> [TASK DETAILS] Copy out the full abstract below on relocation and SIDS risk in New Zealand infants, word for word.

> [EXCERPT TO READ]
Objective: To examine whether permanent domicile change of the mother, thence the infant, or temporary relocation of the infant away from his or her usual place of residence affects the risk of sudden infant death syndrome (SIDS).
Design: A case-control nation-wide epidemiological study.
Setting: New Zealand between the years 1987-90.
Participants: From the 485 SIDS diagnoses over this time, parents of 393 (81%) SIDS infants consented to participate and these comprise the cases. Controls were selected by randomly sampling 1800 infants from all babies born over 78% of the country. Parents of 1592 (88%) control infants participated.
Results: Infants away from their usual address were 1.70 (95% CI: 1.09, 2.66) times more likely to die from SIDS than infants sleeping at home, after controlling for likely confounding factors. A partial explanation for this finding was that SIDS infants were less likely to have been mainly breast fed in the last two days and were less likely to have shared a room with at least one adult at the nominated sleep/death. Infants of mothers who shifted house after their birth, infants having mothers who shifted house within a year prior to the study interview date, and infants who slept at numerous different houses were associated with an increased relative risk for SIDS at the univariate level, but not after adjustment.

> [RECORDS PROVIDED]
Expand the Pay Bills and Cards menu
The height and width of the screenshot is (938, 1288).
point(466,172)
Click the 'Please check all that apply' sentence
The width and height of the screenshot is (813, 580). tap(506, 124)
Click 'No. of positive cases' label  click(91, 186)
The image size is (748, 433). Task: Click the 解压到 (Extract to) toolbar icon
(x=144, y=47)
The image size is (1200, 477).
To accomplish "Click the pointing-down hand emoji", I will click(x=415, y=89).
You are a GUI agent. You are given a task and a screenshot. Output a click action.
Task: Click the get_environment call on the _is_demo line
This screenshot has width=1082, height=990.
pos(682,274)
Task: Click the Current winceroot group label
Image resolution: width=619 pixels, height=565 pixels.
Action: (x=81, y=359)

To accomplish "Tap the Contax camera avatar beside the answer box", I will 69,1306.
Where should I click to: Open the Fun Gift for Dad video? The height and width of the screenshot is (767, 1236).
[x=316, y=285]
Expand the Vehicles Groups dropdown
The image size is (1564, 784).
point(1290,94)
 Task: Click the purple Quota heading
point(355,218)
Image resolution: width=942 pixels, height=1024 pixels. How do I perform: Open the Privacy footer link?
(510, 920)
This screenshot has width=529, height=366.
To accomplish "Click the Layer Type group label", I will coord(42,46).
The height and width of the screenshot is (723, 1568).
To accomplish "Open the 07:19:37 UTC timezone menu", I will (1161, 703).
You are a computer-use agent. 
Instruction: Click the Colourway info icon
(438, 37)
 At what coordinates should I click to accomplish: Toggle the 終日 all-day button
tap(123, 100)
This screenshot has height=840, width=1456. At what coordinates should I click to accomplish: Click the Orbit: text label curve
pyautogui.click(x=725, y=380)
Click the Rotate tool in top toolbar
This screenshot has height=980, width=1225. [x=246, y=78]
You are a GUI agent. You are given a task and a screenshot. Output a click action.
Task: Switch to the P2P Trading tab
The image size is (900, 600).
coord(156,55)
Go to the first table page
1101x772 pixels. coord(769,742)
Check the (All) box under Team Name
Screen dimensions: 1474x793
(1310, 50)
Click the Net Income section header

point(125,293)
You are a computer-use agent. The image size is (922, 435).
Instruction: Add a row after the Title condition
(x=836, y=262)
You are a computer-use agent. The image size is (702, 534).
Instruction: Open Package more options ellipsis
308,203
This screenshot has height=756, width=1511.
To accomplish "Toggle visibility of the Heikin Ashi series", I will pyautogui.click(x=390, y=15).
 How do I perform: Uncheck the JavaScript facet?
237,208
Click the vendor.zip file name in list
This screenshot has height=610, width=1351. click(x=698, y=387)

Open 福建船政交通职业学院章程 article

> [SOLUTION TO THE EXERCISE]
Objective: To examine whether permanent domicile change of the mother, thence the infant, or temporary relocation of the infant away from his or her usual place of residence affects the risk of sudden infant death syndrome (SIDS).
Design: A case-control nation-wide epidemiological study.
Setting: New Zealand between the years 1987-90.
Participants: From the 485 SIDS diagnoses over this time, parents of 393 (81%) SIDS infants consented to participate and these comprise the cases. Controls were selected by randomly sampling 1800 infants from all babies born over 78% of the country. Parents of 1592 (88%) control infants participated.
Results: Infants away from their usual address were 1.70 (95% CI: 1.09, 2.66) times more likely to die from SIDS than infants sleeping at home, after controlling for likely confounding factors. A partial explanation for this finding was that SIDS infants were less likely to have been mainly breast fed in the last two days and were less likely to have shared a room with at least one adult at the nominated sleep/death. Infants of mothers who shifted house after their birth, infants having mothers who shifted house within a year prior to the study interview date, and infants who slept at numerous different houses were associated with an increased relative risk for SIDS at the univariate level, but not after adjustment.